13 thoughts on “And | January 2020.

  1. I like how you are replacing but with and. I am on a slippery slope of holding my breath of WHERE my son will land. When you commented your wish of the same time zone, well that brought me joy. He might be very far but being in the same time zone is a blessing, isn’t it? Today it looks like a 9.5 hour drive…so we wait and see how it goes the next few weeks!

  2. Such a beautiful post. And that question about holding two ideas, two differing opinions, I think you are getting to the heart of something. And I look forward to reading more and more and more about what you are learning.

  3. This is really so beautiful – last year was one of struggle for me in my religion walk and I have learned that my faith walk was entirely separate from that. I am happy to say that those struggles brought me to a better place, but still… my faith is not my religion… and I am very happy with that statement.

    Struggles I think are good… I have been leaning into Frederick Douglass’ wisdom ‘if there is no struggle, there is no progress’

    The best bits of my life have come through struggle. adversity. being unsettled. being unsure.

    Perhaps I need to discover who these women are (I am ashamed to say I do not have a clue) and see what wisdom they have to impart.

    Thank you so much for this post! XO

  4. You’ve gotten me thinking with your post, especially about how hard it is to hold two conflicting views at once. What is that old saying about how people contain multitudes? We are not one-dimensional, and we’re all capable of thinking and doing things that seem contrary to our values and beliefs. And yet when we think of others, often we want them to fit neatly into one particular box. It’s something to ponder.

  5. And. Such a simple word. But – WOW – does it pack a punch! Thanks so much for sharing your word-journey, Mary. XO

  6. Holding two conflicting ideas…and…yes it is difficult (and [rather than but] familiar). Looking forward to your “and journey” this year.

  7. I also wonder why we think we can have conflicting emotions at the same time. I’m angry with my brother-in-law for taking his life and leaving us to handle this loss. I love my brother-in-law and miss him and feel compassion for his despair. I can feel anger AND love at the same time, they do not have to be separate from each other. AND that’s a weird thing to try and comprehend.

  8. It feels difficult to comprehend holding two (or more) feelings, emotions, or opinions at once, but I think that is human nature and the reality of things.

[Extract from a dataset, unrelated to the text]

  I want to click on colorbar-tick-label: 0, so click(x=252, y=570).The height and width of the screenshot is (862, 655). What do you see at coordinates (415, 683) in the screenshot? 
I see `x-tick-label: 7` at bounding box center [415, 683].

It’s especially difficult if the feelings are on the opposite ends of the spectrum, but human beings are complicated beings and feel and do complicated things!

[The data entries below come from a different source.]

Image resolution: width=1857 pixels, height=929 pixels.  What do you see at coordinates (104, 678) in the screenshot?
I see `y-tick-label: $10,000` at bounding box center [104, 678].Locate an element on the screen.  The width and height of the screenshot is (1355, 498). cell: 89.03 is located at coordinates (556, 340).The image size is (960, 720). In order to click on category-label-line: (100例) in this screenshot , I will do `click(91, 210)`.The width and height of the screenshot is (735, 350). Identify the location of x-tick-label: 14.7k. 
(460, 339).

  9. You always give me something to ponder Mary and for that I say Thank-You. The two conflicting ideas are a struggle for me as well…about a lot of things!

  10. I have read some thoughts on paradox and one writer (I can’t remember her name) wrote something about the ability to hold paradox contributes to making us feel whole. I think paradox and contradiction is one of the things that makes us human. The older I get, the more I understand that things, ideas, people, are not all one thing or another. I enjoyed your thoughts on the beginning of your journey with “and.”

  11. …AND there are some people in this world for whom there is no ambiguity, no AND – or so they’d like us to think that is the case. I think differently and appreciate that life is filled with questions and that we can constantly ask, evaluate, judge, choose, reconsider, etc…I like to think that questioning helps us make different choices, hopefully the best… and I can be/ am wrong…
    Looking forward to sharing your journey.

  12. Feeling two conflicting thoughts is part of what makes you a caring human, and shows that you have a heart that feels. There are so, so many people out there whose hearts are just pumping blood.